*Goal of the exercise:* Begin with the line containing "Błaszkowski wraca do wyścigów (600, 844)" and copy every line after it to the end of the entries, exactly, leaving out the lines before it.

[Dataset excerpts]
= = = =

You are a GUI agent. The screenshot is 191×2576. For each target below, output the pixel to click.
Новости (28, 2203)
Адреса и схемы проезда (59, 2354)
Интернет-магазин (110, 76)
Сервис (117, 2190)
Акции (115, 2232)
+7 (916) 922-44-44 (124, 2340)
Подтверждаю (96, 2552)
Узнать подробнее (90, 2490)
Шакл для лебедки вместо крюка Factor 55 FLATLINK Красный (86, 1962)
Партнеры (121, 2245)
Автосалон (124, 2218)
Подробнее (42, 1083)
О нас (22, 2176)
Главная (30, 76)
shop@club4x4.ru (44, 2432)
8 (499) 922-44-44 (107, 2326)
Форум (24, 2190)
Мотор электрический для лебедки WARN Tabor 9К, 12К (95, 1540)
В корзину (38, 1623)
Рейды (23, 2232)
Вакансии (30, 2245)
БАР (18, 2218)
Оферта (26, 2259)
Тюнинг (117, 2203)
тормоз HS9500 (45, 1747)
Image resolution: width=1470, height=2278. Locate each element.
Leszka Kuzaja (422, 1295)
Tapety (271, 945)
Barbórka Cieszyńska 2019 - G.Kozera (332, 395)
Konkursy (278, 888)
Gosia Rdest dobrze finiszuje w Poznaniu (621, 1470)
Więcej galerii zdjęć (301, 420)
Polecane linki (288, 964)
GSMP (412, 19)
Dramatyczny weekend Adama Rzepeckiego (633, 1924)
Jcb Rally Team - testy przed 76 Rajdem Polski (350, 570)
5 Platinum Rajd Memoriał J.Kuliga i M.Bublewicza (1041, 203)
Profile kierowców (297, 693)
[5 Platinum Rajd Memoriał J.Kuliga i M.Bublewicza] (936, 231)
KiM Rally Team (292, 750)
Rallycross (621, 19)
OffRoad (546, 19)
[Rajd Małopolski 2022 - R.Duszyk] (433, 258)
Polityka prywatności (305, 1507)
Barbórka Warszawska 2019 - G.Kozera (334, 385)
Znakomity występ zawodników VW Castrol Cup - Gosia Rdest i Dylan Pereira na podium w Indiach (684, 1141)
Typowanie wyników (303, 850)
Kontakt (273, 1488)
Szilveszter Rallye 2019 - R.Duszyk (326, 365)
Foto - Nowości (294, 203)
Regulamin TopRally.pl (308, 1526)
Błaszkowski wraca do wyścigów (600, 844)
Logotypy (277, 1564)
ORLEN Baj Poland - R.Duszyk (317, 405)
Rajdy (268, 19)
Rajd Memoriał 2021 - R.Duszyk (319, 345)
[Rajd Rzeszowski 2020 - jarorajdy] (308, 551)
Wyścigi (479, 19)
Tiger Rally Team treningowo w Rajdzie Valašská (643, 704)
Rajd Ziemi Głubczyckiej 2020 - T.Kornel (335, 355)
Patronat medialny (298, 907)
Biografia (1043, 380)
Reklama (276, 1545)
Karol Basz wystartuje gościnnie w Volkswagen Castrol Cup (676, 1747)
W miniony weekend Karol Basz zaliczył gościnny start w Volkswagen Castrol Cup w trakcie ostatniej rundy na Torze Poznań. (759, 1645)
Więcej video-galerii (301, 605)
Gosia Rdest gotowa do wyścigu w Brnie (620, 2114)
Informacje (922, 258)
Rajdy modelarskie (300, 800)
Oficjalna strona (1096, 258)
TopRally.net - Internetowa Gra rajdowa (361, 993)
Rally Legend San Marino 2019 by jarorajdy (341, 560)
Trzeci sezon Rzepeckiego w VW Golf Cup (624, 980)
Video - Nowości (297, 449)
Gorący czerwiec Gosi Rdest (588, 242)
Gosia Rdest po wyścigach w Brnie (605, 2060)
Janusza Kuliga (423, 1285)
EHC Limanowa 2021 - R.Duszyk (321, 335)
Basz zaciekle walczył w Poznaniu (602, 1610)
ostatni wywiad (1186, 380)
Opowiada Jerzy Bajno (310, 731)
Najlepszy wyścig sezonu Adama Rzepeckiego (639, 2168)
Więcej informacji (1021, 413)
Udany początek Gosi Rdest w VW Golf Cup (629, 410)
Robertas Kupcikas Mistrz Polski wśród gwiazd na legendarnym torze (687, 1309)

= = = =

*Your response:*
Błaszkowski wraca do wyścigów (600, 844)
Logotypy (277, 1564)
ORLEN Baj Poland - R.Duszyk (317, 405)
Rajdy (268, 19)
Rajd Memoriał 2021 - R.Duszyk (319, 345)
[Rajd Rzeszowski 2020 - jarorajdy] (308, 551)
Wyścigi (479, 19)
Tiger Rally Team treningowo w Rajdzie Valašská (643, 704)
Rajd Ziemi Głubczyckiej 2020 - T.Kornel (335, 355)
Patronat medialny (298, 907)
Biografia (1043, 380)
Reklama (276, 1545)
Karol Basz wystartuje gościnnie w Volkswagen Castrol Cup (676, 1747)
W miniony weekend Karol Basz zaliczył gościnny start w Volkswagen Castrol Cup w trakcie ostatniej rundy na Torze Poznań. (759, 1645)
Więcej video-galerii (301, 605)
Gosia Rdest gotowa do wyścigu w Brnie (620, 2114)
Informacje (922, 258)
Rajdy modelarskie (300, 800)
Oficjalna strona (1096, 258)
TopRally.net - Internetowa Gra rajdowa (361, 993)
Rally Legend San Marino 2019 by jarorajdy (341, 560)
Trzeci sezon Rzepeckiego w VW Golf Cup (624, 980)
Video - Nowości (297, 449)
Gorący czerwiec Gosi Rdest (588, 242)
Gosia Rdest po wyścigach w Brnie (605, 2060)
Janusza Kuliga (423, 1285)
EHC Limanowa 2021 - R.Duszyk (321, 335)
Basz zaciekle walczył w Poznaniu (602, 1610)
ostatni wywiad (1186, 380)
Opowiada Jerzy Bajno (310, 731)
Najlepszy wyścig sezonu Adama Rzepeckiego (639, 2168)
Więcej informacji (1021, 413)
Udany początek Gosi Rdest w VW Golf Cup (629, 410)
Robertas Kupcikas Mistrz Polski wśród gwiazd na legendarnym torze (687, 1309)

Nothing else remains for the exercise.